AWS Data Engineer (Senior)
Job description
About the role
Production systems replace stalled pilots and diagrams when you drive data infrastructure modernization on AWS. Target architecture and data model decisions are owned by you while Aedeon handles repetitive discovery and validation. Outcomes are measured in production usage once legacy systems are retired through your cutover guidance.

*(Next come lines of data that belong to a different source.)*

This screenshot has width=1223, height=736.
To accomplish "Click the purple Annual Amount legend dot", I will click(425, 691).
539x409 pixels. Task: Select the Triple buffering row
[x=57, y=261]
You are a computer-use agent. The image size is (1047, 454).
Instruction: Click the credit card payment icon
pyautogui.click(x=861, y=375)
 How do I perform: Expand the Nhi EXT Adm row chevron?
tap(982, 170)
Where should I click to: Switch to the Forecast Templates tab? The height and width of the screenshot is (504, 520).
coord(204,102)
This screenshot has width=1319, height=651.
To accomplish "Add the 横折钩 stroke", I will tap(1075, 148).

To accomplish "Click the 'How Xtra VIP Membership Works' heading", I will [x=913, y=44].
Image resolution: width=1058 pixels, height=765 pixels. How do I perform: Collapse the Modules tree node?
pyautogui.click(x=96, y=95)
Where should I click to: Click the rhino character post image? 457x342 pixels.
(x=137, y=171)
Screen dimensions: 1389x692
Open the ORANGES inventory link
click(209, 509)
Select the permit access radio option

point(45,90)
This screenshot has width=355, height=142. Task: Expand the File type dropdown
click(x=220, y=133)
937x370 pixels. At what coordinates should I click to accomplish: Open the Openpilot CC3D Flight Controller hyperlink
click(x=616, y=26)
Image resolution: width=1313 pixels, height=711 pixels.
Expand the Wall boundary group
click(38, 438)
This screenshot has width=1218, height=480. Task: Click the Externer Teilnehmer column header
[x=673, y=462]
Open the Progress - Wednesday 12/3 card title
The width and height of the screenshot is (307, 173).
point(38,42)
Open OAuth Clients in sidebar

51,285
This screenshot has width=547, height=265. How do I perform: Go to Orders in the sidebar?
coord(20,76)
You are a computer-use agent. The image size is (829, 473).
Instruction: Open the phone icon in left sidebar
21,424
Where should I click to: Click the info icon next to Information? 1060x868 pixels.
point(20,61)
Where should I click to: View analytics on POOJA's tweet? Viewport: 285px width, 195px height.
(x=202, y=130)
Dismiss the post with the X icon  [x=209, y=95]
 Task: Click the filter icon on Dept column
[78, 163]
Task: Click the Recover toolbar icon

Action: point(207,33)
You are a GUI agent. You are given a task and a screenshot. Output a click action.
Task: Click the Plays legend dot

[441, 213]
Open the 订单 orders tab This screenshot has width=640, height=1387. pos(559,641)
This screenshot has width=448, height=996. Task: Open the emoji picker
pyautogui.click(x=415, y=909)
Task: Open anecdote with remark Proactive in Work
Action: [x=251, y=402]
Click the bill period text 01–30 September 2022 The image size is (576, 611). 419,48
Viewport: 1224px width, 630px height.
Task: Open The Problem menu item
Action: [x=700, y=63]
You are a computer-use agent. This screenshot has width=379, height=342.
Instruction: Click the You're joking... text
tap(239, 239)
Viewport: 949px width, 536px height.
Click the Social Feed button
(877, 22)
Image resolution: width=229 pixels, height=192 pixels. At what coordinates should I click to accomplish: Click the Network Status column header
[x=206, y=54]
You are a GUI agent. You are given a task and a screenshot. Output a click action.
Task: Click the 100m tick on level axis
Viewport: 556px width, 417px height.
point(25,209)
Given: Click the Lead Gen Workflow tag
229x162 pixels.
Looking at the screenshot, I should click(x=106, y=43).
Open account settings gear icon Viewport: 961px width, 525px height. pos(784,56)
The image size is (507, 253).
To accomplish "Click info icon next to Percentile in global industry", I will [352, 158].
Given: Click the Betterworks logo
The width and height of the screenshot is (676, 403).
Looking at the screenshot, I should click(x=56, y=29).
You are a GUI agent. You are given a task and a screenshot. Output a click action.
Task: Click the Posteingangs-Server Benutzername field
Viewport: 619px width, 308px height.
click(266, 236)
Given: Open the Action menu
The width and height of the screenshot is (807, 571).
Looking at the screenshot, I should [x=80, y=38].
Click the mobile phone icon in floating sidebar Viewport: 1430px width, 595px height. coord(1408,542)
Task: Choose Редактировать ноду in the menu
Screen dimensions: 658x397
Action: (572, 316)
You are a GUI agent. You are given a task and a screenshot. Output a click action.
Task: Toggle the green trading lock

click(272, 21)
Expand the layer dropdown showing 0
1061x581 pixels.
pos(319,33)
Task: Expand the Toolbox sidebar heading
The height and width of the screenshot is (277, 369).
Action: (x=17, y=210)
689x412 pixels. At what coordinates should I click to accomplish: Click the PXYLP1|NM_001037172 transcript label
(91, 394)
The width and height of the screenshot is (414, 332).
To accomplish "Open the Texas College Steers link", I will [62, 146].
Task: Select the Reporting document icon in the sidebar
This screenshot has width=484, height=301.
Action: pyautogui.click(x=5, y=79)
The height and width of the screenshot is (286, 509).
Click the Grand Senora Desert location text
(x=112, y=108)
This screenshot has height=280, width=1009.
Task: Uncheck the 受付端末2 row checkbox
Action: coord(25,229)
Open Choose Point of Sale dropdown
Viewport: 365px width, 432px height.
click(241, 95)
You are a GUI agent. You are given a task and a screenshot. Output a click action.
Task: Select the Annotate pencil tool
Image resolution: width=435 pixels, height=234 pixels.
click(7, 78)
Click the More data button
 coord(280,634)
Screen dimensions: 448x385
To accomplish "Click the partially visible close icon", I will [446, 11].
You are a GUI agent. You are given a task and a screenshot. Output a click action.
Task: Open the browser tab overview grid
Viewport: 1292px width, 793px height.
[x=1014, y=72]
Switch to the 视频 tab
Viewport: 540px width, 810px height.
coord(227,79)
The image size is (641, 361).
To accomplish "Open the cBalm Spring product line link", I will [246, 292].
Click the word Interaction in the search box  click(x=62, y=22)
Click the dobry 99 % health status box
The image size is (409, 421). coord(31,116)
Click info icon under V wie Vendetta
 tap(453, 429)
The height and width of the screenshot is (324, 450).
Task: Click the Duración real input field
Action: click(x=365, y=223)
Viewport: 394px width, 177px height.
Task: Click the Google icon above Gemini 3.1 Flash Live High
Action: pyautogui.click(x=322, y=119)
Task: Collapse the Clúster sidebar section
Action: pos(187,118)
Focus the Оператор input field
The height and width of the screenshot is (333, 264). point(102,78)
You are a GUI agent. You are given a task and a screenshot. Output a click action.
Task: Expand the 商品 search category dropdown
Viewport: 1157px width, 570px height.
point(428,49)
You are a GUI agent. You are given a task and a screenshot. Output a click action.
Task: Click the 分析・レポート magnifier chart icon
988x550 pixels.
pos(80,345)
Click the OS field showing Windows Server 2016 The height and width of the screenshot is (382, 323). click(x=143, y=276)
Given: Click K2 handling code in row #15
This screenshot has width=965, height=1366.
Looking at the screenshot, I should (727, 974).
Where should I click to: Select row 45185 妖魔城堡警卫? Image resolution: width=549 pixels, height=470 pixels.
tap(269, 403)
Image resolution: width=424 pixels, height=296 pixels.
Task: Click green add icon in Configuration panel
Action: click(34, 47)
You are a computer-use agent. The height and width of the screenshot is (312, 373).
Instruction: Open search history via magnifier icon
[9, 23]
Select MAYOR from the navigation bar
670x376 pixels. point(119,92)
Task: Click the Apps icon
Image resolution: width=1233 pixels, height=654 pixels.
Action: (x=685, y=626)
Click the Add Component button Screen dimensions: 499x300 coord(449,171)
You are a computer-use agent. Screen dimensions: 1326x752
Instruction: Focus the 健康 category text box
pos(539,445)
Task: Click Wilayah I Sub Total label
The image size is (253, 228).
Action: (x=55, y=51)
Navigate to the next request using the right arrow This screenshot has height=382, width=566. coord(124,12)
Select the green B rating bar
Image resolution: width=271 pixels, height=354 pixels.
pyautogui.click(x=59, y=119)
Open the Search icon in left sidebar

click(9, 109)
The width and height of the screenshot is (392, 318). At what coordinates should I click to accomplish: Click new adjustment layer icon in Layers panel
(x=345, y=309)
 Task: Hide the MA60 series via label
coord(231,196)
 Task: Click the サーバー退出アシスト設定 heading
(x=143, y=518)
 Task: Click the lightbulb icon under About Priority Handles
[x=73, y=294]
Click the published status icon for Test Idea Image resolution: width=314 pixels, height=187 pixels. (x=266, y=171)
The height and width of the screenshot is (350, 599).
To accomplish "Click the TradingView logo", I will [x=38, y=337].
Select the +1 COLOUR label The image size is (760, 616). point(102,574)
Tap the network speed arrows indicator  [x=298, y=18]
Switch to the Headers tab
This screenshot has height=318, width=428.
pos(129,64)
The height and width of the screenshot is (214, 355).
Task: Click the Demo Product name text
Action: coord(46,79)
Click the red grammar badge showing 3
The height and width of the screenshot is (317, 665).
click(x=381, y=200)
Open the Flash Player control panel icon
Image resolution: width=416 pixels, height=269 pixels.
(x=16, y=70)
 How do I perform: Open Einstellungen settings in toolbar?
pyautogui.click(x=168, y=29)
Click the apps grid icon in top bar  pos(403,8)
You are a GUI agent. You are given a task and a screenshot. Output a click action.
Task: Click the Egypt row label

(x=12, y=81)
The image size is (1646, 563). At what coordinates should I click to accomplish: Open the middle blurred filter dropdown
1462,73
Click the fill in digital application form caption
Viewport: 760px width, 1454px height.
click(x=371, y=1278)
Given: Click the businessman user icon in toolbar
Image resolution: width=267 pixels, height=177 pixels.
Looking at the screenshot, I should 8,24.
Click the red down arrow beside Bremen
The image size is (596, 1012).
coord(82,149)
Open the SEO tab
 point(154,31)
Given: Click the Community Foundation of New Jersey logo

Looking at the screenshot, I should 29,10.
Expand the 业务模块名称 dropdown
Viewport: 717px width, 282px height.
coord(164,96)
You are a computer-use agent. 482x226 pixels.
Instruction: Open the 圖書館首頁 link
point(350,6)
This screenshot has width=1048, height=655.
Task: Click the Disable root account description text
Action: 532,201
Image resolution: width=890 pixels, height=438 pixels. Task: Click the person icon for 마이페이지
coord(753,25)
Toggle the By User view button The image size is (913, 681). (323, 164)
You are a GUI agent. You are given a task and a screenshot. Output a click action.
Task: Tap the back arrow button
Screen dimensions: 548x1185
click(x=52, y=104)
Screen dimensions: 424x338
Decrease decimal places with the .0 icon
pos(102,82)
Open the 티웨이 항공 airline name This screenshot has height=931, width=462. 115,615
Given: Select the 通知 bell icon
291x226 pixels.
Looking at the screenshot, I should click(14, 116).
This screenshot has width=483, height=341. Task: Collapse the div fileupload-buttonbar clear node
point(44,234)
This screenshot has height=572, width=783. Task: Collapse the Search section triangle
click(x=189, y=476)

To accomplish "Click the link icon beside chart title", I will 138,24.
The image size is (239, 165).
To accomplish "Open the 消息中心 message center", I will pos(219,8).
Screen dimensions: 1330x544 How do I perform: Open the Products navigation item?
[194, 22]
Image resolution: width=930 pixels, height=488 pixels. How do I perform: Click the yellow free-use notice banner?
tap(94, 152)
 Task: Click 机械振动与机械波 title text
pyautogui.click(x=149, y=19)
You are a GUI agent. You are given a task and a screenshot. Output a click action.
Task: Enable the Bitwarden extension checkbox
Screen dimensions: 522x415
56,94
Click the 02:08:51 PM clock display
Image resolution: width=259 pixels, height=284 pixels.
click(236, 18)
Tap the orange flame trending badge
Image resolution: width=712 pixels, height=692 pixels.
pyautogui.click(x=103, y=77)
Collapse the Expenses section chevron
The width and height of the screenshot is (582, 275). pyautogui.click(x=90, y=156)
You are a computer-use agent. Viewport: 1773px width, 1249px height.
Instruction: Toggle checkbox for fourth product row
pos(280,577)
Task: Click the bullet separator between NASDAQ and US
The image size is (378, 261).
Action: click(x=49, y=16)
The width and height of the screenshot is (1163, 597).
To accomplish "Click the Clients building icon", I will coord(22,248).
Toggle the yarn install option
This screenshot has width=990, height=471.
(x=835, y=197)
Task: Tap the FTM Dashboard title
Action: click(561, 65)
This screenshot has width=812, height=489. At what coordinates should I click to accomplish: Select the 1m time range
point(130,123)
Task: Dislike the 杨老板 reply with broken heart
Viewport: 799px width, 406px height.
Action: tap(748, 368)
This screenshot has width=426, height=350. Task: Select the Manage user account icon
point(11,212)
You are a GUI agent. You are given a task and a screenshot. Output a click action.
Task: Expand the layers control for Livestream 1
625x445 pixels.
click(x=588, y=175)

Data roles turn raw information into decisions. Analysts query databases and build dashboards. Data scientists build models that predict outcomes. Data engineers build the pipelines that move and store data. All three work closely with business teams and need a mix of statistics, coding, and communication. Nearly every modern company runs on data teams, from startups to banks. A strong portfolio of past analyses matters more than degrees in many hiring decisions.
Key facts
What you'll do
You compress months of stalled effort into weeks by consolidating and migrating data infrastructure on AWS. Measured outcomes in production replace unused warehouses and pipelines that nobody trusts when your work lands systems. Data models and target architecture are shaped by your decisions where agents cannot advance. Safe cutover on committed dates is enabled by the calls you make during design and implementation. You clear the path for measured outcomes by removing untrusted pipelines and idle warehouses from customer environments.
Requirements
You consolidate and migrate data infrastructure on AWS in weeks, not quarters, at lower engagement cost than traditional consulting. Ownership of target architecture, data model decisions, and pipeline design is required under live constraints. You build with PySpark and SQL on EMR and Glue while modeling for Redshift, Snowflake, Athena, and Presto. Orchestration with Airflow ensures work reaches production systems rather than remaining in reports. You make cutover calls that keep migration schedules aligned with the dates promised in the contract. Customers approach you after data programs stall with pipelines nobody trusts and warehouses that run no new workloads.
Practical notes
The role operates remotely and full-time from Seattle within the Data Platform Modernization pillar. Typical interview steps
Data interviews commonly include a SQL or coding exercise, a statistics question, and a case study. Candidates may be asked to design a metric, interpret an experiment, or build a small model. Some companies give a take-home analysis. Expect questions about past projects and the business impact of your work. Interviewers often evaluate how you communicate uncertainty and business impact, not only the math. Bringing a clean write-up of a past analysis to the interview is well received.
Good to know
Data platform engineering relies on cloud infrastructure, workflow orchestration, and transformation tools to deliver reliable analytics. Modern data stacks often combine managed services with open source frameworks to handle scale and complexity. Engineering workflows balance automated generation with human judgment for critical decisions. Tool proficiency supports rapid iteration while maintaining production stability. General collaboration aligns engineering, product, and operations around shared outcomes.
Questions to ask
Worth asking in any interview: how the team measures success, who the role works with daily, what the onboarding looks like, and what the company is trying to achieve this year. Asking what past hires did well is a strong final question. Keep the list short and pick the questions that matter most to you.
Career growth
Data careers grow toward senior analyst, staff data scientist, or data engineering lead. Many professionals specialize in machine learning, analytics, or infrastructure. Cross-functional work with product and engineering teams becomes more important at senior levels. The field changes quickly, so continuous learning is part of the job. Professionals who can translate numbers into decisions tend to advance fastest.
About the company
Mactores is the agent-native AWS modernization firm. We ship AWS modernization to production in weeks, data platforms migrated, legacy applications and databases refactored, AI agents running against real data, for mid-market and lower-enterprise companies in financial services, healthcare and life sciences, internet and software, manufacturing, and TMEGS.